A Novel Human Stem Cell Coculture System that Maintains the Survival and Function of Culture Islet-Like Cell Clusters

Abstract

Islet-like cell clusters (ICCs) have been suggested to be a source of insulin-producing tissue for xenotransplantation in type 1 diabetes. We designed an approach to maintain the cultured rat pancreatic ICC survival and function, when cocultured with human umbilical cord mesenchymal stem cells (HUMSCs). HUMSCs in coculture have the ability to maintain ICC survival and function, for which number and insulin secretion of ICCs are increasing and lasting for 3 months, while ICCs gradually crash, which results in cell death after a period of 12 days of culture without HUMSCs.
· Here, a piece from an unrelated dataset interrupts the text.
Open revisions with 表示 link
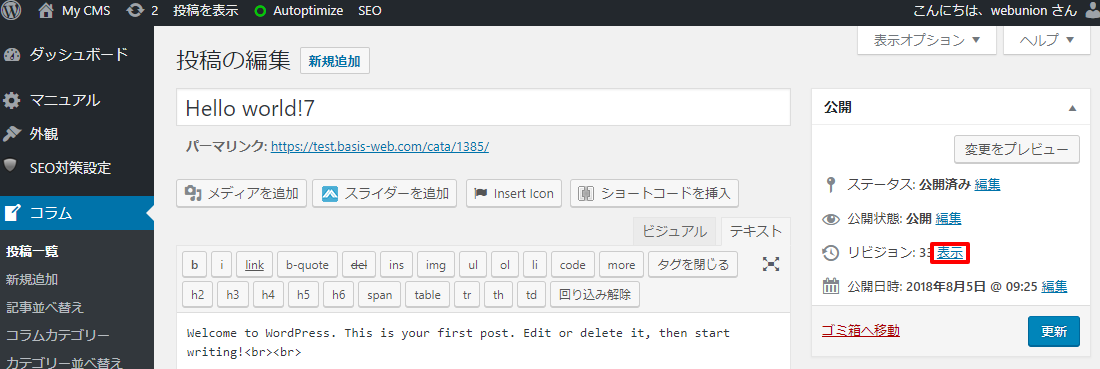 click(x=950, y=253)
Cytokine protein array showed it has more than a twofold increase in levels of several cytokines (interleukin-6, tissue inhibitor of metalloproteinases-1, tissue inhibitor of metalloproteinases-2, monocyte chemoattractant protein-1, growth related oncogene, hepatocyte growth factor, insulin-like growth factor binding proteins 4, and interleukin-8) on coculture medium, implying an important role of these cytokines in this coculture system. These findings suggest that coculture with HUMSCs may have a significant potential to protect ICCs from damage during culture, and may be employed in a novel culture approach to maintain islet cell survival and function before transplantation.